To review: The PA Liquor Control Board released an ad helpfully informing us that if we drink, not only are we at fault if someone commits a felony violent crime against us, but also if our friends are criminally assaulted. While many people went to great pains to point out that this is a fucking disgusting and dangerous message, Jessica Wakeman at The Frisky“bravely” ventured that maybe us laydeez really do need lecturing about “how taking more drugs or drinking more booze than you can handle is stupid.” (With a bonus hierarchy set up between rapists who prey on drunk women, and rapists who use date rape drugs. Because there’s rape, and there’s rape-rape, amirite?) Then, Wednesday, Keli Goff doubled down on that oh-so-helpful approach, under the guise of starting a conversation “that keeps getting suppressed because activists start throwing around words like ‘victim shaming’ and then others with dissenting voices immediately retreat.” (I’d like to read the internet she’s reading, please!) Meanwhile, this weekend, an article surfaced on Mizzou’s Campus Basement page which was just one long “joke” about how hilarious it is to get sorority girls drunk and then rape them. When pressed in the (now removed, along with the original article) comments section, the female author of the piece claimed she wrote it in order to teach other girls not to “act stupid” or “put a target on their back.”

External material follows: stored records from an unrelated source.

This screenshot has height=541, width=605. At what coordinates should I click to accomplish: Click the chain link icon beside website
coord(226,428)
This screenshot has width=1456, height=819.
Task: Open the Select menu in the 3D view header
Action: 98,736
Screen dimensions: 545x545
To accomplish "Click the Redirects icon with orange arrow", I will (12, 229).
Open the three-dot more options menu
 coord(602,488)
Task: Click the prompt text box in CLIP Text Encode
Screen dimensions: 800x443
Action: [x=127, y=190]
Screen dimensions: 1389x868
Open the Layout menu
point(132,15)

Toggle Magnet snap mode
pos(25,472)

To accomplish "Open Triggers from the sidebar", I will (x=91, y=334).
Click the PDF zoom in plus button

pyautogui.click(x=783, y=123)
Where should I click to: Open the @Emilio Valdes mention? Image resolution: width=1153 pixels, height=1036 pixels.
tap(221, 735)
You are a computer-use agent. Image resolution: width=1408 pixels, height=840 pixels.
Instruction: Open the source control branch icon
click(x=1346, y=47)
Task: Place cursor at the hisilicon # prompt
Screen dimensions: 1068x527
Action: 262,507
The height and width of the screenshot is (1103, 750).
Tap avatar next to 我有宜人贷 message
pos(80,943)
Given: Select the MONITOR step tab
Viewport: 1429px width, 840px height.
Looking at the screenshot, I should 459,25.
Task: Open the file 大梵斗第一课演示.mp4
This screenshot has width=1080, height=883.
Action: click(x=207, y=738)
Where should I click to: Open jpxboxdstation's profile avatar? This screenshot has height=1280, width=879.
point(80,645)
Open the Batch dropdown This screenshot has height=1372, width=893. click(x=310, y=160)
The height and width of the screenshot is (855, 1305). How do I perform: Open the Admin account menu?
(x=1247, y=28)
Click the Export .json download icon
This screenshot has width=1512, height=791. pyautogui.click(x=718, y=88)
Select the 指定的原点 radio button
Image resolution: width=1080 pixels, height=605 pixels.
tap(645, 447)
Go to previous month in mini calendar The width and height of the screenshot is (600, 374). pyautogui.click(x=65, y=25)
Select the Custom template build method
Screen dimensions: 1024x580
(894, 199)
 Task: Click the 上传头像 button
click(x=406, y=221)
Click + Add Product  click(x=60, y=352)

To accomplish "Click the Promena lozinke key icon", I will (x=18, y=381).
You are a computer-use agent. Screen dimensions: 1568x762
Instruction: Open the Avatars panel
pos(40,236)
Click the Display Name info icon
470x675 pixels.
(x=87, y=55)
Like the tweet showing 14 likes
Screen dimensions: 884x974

There’s just one teeny tiny problem: couch it the trappings of edgy rebellion against the PC police all you want; telling the world that “drinking to the point of blacking out” makes women more vulnerable to rapists is still exactly as brave as Rick Perry coming out as a Christian homophobe. And comparing a woman who’s been sexually violated while smashed to your drunk uncle who drives the car into the pool misses a crucial point: while each of us is absolutely responsible for the harm we do to ourselves and others while drunk, we’re never responsible for the harm others do to us.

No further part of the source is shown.